The finding that both hippocampal NAD+ levels and Nampt protein expression decline with age is consistent with the recent studies showing a significant age-related decline in NAD+ and Nampt levels in multiple peripheral organs and tissues (Yoshino et al, 2011). Based on our findings in the present study, it is conceivable that loss of Nampt activity contributes to the age-related decline in NSPC proliferation and in the NSPC pool (Lugert et al, 2010; Encinas et al, 2011; Artegiani & Calegari, 2012). This idea raises the possibility that long-term NMN administration could combat age-related declines in NSPC functionality. Indeed, we showed that the NSPC pool decreased with age and that long-term NMN administration was able to maintain the NSPC pool, providing further support for the ‘depletion’ hypothesis of NSPC aging (Encinas et al, 2011; Artegiani & Calegari, 2012). However, the dosage of NMN that maintained the NSPC pool was not sufficient to drive the proliferation of aged NSPCs and only tended to increase neurogenesis itself. These results suggest that NAD+-related effects on aged NSPCs are independent of the pathways altered by environmental enrichment (Kempermann et al, 1998, 2002) and exercise (Kronenberg et al, 2006; Wu et al, 2008), as these manipulations primarily affect NSPC proliferation and newborn neuron survival rather than the NSPC pool in aged animals. As we showed Nampt to be critically important for NSPC proliferation in neurospheres, it is likely that a higher dosage of NMN is necessary to promote NSPC proliferation. Yet, our results do not exclude the possibility that another factor present in the NSPC niche is more important for the age-related decline in NSPC proliferation and/or counteracts Nampt/NMN-driven NSPC proliferation. Importantly for therapeutic purposes, this experiment and our finding that intraperitoneal injection of NMN substantially increases hippocampal NAD+ levels within 15 min (Supplementary Fig S2G) strongly suggest that NMN can cross the blood–brain barrier.
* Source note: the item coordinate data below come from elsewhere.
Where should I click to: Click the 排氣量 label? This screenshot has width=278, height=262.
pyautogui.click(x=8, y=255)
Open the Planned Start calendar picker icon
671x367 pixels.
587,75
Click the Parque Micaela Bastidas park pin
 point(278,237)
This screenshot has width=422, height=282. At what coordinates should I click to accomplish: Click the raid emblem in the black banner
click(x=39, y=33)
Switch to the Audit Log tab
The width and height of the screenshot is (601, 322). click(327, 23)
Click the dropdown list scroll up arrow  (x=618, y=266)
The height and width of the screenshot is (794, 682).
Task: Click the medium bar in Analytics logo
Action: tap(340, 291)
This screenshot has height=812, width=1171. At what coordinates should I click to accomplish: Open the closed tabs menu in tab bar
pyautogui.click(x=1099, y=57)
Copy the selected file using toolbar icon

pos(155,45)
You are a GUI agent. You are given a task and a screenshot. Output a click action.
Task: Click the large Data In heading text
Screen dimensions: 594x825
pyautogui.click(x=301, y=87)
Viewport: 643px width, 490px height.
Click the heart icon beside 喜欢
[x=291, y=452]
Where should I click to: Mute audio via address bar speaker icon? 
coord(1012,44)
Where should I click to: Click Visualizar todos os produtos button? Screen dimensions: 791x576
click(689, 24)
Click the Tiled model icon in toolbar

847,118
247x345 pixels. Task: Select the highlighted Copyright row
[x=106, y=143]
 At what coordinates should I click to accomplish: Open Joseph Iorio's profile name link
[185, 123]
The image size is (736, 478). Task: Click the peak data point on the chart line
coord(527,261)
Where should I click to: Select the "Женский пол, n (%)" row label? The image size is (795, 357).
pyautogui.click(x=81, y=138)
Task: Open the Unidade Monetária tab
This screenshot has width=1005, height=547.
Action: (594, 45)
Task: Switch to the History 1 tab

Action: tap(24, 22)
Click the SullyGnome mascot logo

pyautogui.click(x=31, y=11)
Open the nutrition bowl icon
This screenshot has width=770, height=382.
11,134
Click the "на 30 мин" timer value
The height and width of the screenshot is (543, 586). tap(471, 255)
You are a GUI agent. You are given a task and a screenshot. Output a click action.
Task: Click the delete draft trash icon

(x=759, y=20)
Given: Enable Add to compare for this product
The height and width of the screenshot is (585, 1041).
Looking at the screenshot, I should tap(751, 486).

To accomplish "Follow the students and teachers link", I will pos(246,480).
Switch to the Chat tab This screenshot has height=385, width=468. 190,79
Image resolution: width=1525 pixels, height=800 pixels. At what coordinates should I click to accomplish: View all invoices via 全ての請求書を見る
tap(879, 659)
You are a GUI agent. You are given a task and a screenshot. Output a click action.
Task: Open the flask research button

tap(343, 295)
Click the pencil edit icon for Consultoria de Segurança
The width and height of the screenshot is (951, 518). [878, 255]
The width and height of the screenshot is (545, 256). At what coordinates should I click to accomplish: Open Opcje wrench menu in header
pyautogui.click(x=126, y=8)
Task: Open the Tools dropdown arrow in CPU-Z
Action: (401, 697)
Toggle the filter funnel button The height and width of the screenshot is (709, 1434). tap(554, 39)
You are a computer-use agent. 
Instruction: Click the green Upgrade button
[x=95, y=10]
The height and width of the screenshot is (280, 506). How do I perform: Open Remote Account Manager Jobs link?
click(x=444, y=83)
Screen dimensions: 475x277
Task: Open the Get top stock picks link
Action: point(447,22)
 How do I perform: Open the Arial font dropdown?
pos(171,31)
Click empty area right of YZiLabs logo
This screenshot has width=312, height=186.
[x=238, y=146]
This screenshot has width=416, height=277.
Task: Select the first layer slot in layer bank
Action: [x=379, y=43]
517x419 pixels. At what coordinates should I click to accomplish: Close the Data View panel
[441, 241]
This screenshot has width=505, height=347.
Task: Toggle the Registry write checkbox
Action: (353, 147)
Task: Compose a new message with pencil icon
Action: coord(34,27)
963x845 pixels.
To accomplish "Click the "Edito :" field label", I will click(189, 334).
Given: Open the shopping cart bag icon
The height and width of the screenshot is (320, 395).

It is remarkable that loss of Nampt in adult NSPCs produces functional impairment as hippocampal NSPCs could theoretically obtain NAD+ from release by surrounding cells. Studies to date have suggested that glia may deliver NAD+ to neurons (Verderio et al, 2001). Moreover, there are multiple precursors for and pathways of NAD+ biosynthesis, all of which are expressed in the hippocampus (Guillemin et al, 2007). Our results clearly demonstrate that cell-autonomous Nampt activity is the main source of NAD+ for NSPCs. This cell-autonomous Nampt activity is critical to regulate G1/S transition in NSPCs. Given that loss of Nampt activity in many other cell types reduced cell viability (Hasmann & Schemainda, 2003; Rongvaux et al, 2008), it is surprising that loss of Nampt activity specifically caused a G1/S stall without causing detectable cell death in NSPCs. As E2F1-deficient mice have significantly reduced hippocampal NSPC death (Cooper-Kuhn et al, 2002), the decrease in E2F1 expression that we observed upon inhibition of Nampt may explain this phenomenon (Fig4E). In line with a G1/S stall, we also observed that loss of Nampt activity specifically downregulated cyclins E and A expression. E-type cyclins regulate G1 progression, and their activity is necessary and limiting for the re-entry of G0 cells into the cell cycle as well as for passing from G1 into S phase. Because we also observed downregulation of E2F1 expression, which transcriptionally regulates cyclin E, it is very likely that the downregulation of E2F1 contributes to the downregulation of cyclin E. Interestingly, we also see upregulation of p21 upon the loss of Nampt. p21 represses E2F activity and E2F activation is required to eliminate a p21-mediated block in cell cycle entry in late G1 (Polager & Ginsberg, 2009; Wong et al, 2011). Thus, the upregulation of p21 that we see upon the loss of Nampt may also contribute to the downregulation of E2F/cyclin E activity.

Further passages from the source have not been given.